Nous sommes maintenant en 2004. Valve va sortir sa nouvelle petite bombe : Half Life 2. Un faire-part de naissance qui s'accompagne de l'indignation de la part de la communauté des gamers. Sous prétexte de prévenir le piratage, il est obligatoire de s'enregistrer sur Internet pour pouvoir profiter de son nouveau joujou. Le garde-fou de ce système est aujourd'hui bien connu.
Tout le secteur s'aligne timidement sur cette tendance. On proposera de simples téléchargements bonus via un site Internet (c'était déjà le cas de SimCity 4), l'installation ou le simple lancement d'un programme incite l'utilisateur à s'inscrire en ligne afin de rejoindre "la communauté". Le mode multijoueur sera le premier à suivre la tendance. Par exemple, World of Warcraft ne donne pas d'autres choix que de payer un abonnement mensuel, bien que cela soit justifié par l'ajout régulier de contenus inédits (quêtes, objets etc.).

◆ Consigne
Selon le texte cité, qu'est-ce que World of Warcraft oblige ses joueurs à payer ?

◆ Lignes de données
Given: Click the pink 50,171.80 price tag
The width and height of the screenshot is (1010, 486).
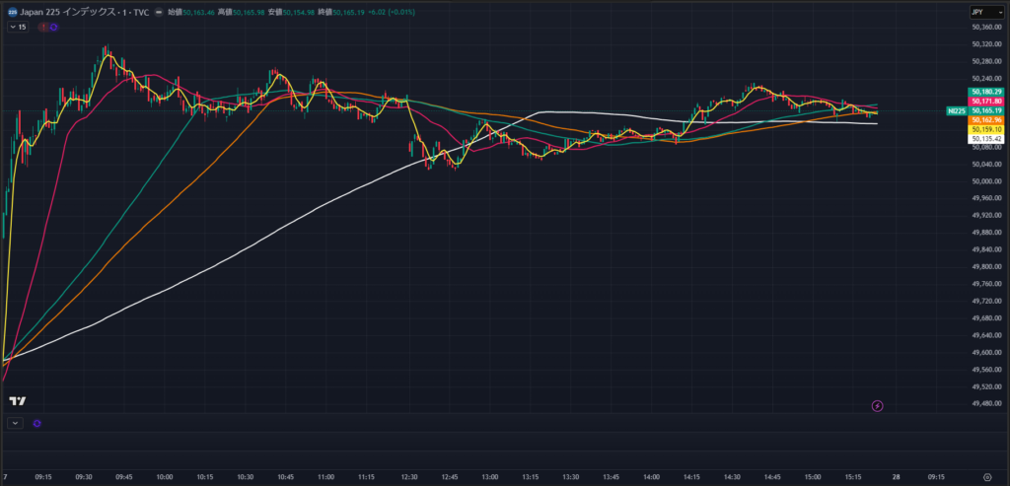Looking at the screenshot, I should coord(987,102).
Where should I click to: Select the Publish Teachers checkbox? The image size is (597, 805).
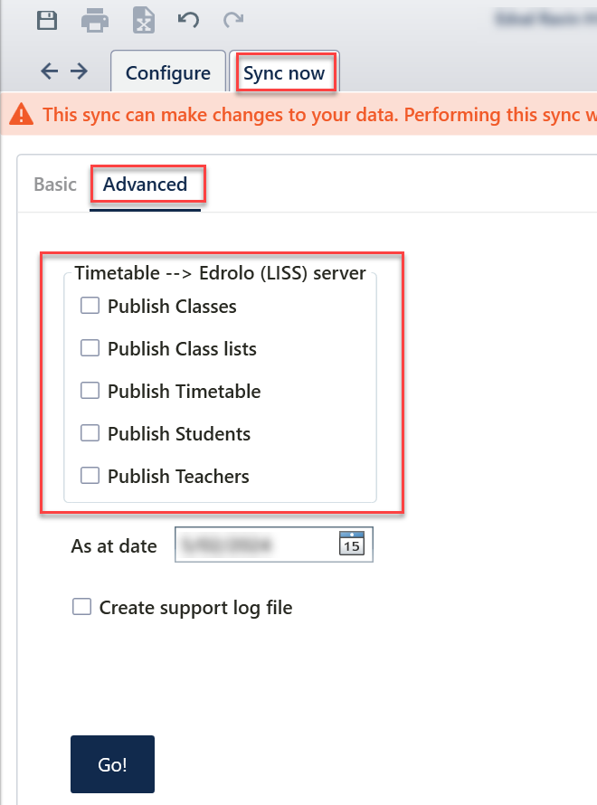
---
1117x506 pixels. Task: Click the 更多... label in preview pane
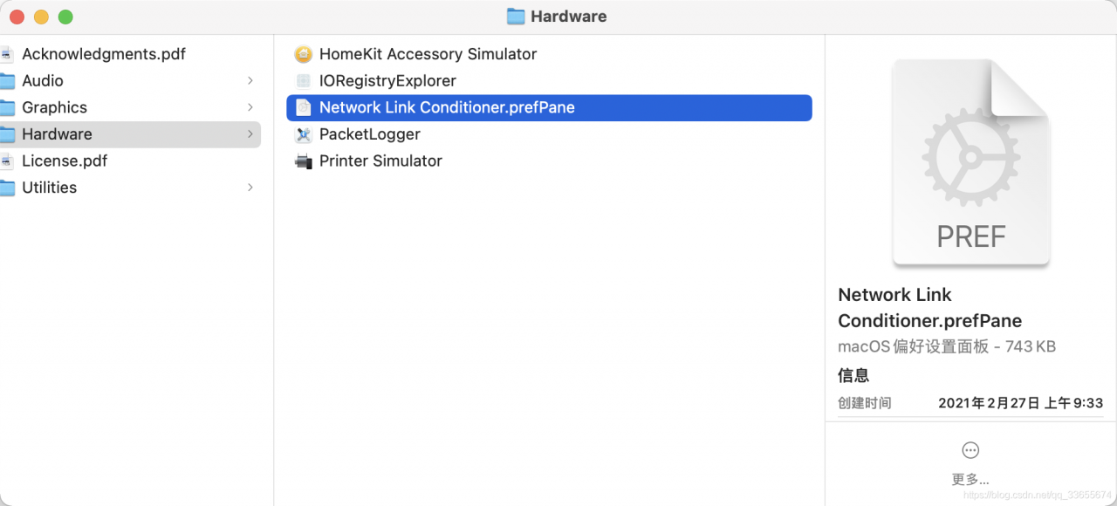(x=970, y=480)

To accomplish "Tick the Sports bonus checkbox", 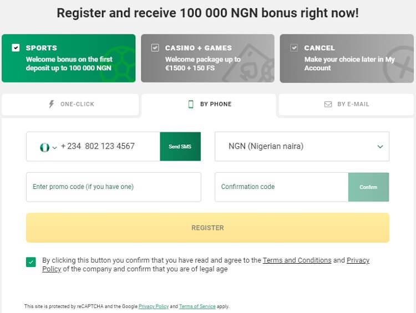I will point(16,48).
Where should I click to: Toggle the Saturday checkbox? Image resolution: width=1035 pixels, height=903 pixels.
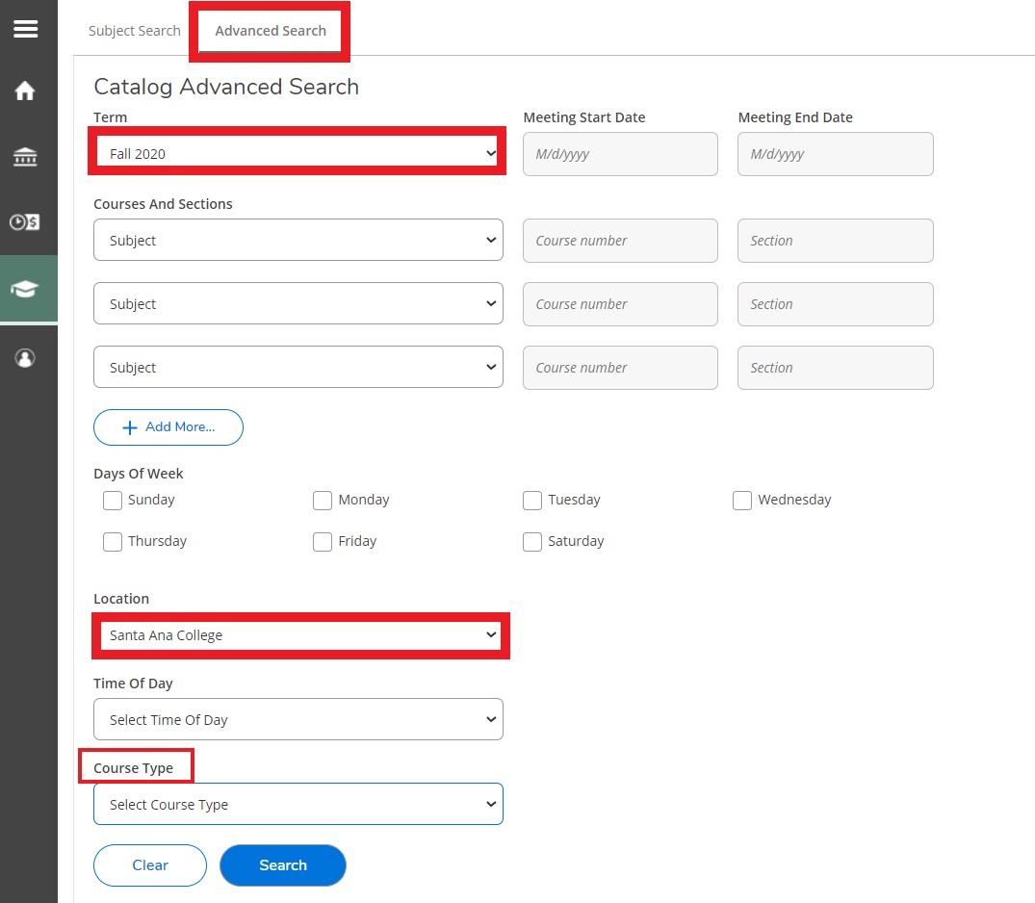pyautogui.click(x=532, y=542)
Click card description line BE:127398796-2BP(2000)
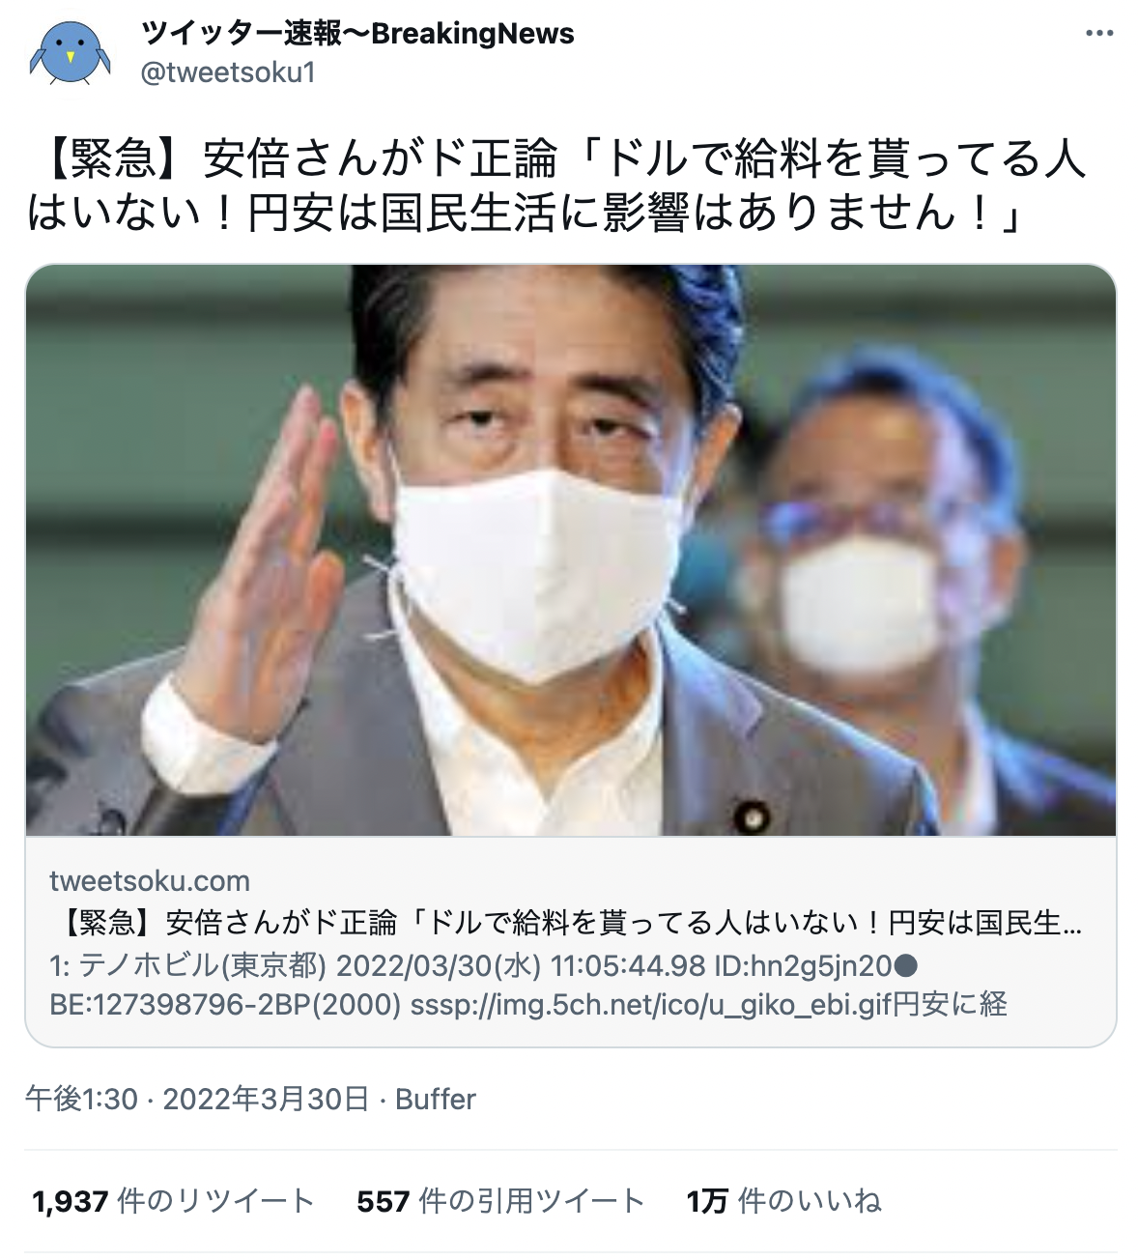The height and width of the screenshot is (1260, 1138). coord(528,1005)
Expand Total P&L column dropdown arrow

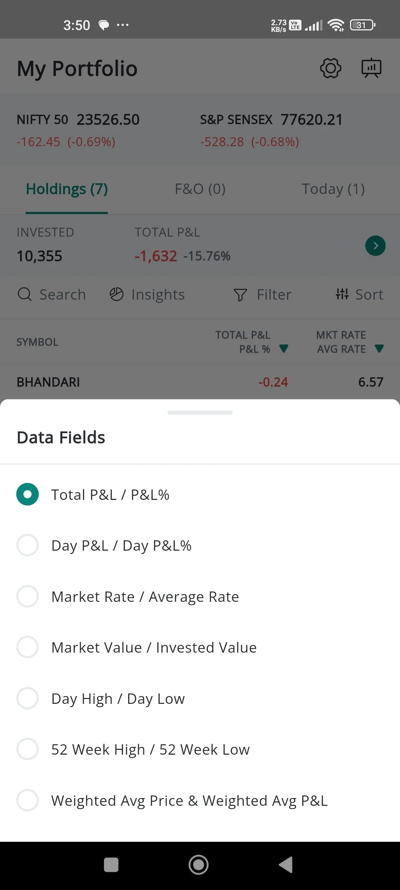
* * *
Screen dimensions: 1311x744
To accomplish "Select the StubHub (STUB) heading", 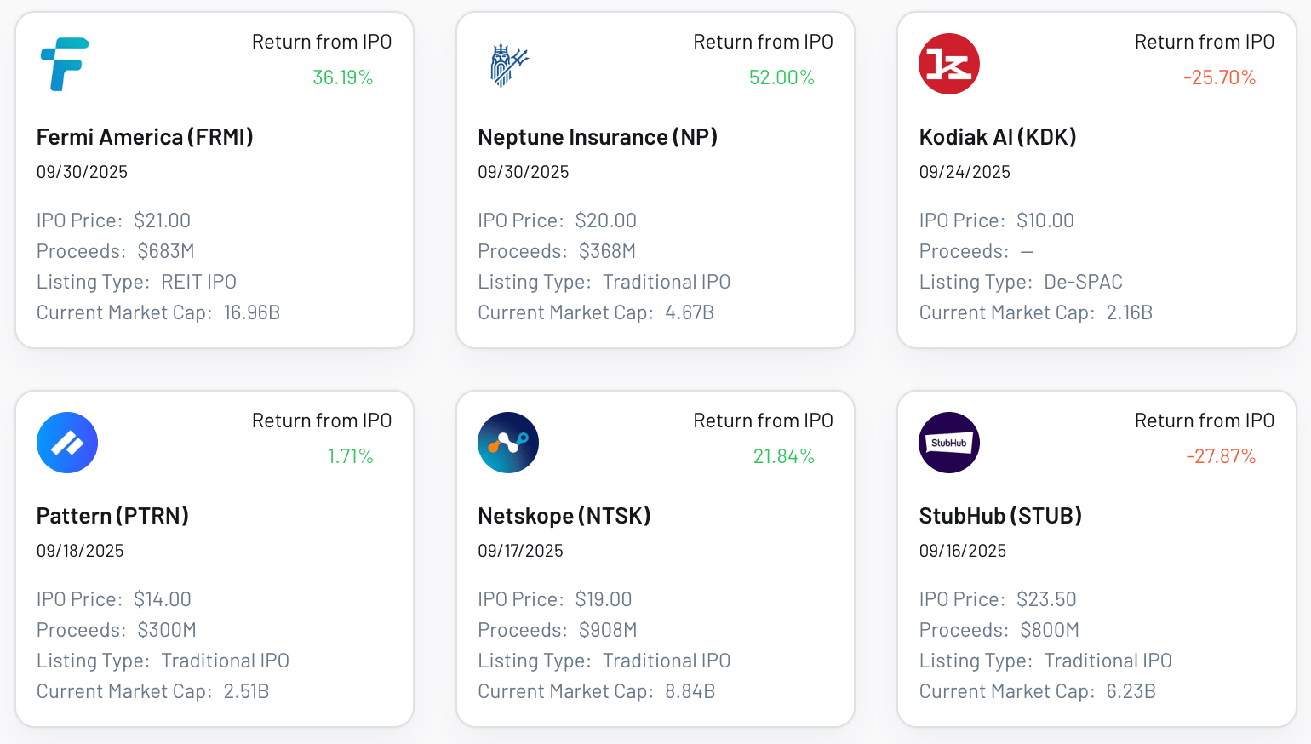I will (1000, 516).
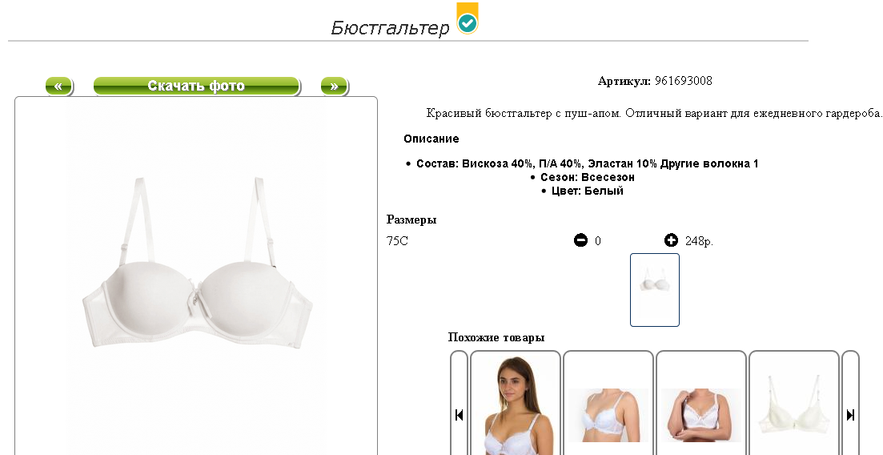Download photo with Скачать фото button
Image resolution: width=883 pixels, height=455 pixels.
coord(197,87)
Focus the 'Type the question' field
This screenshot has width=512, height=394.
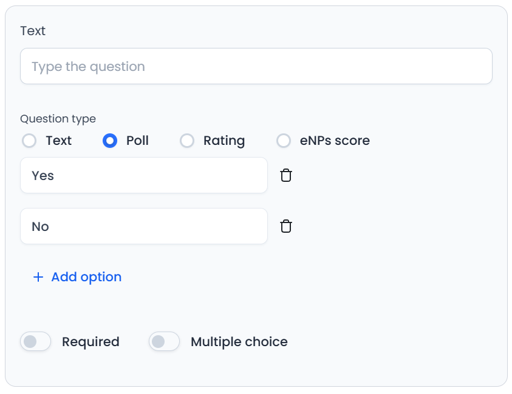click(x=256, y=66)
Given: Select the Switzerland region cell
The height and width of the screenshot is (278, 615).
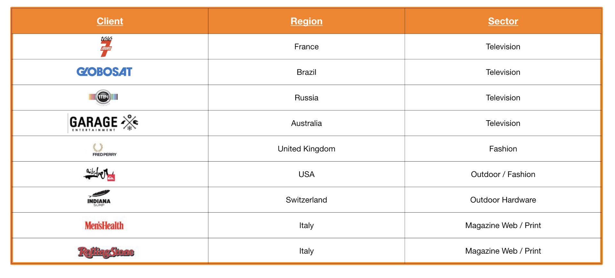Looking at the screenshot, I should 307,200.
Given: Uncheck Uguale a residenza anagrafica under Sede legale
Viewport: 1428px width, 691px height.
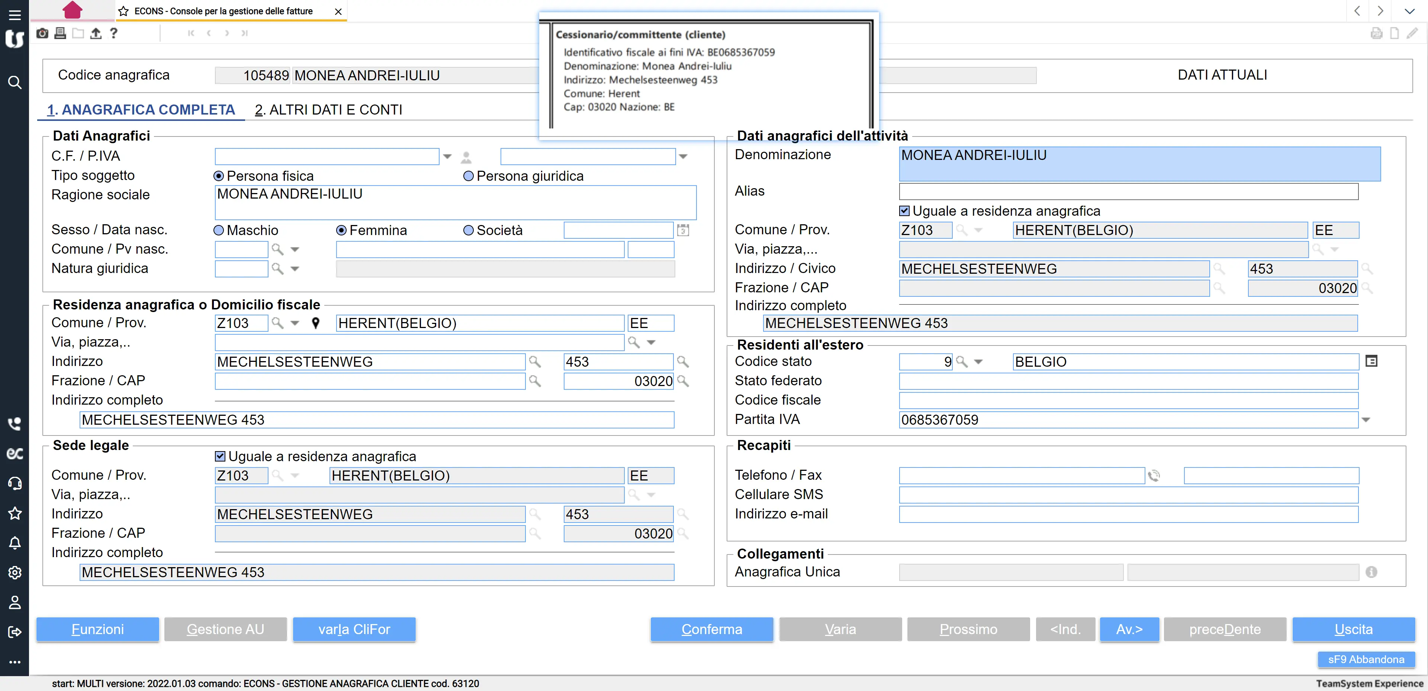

◆ Réponse à l'exercice
Un abonnement mensuel.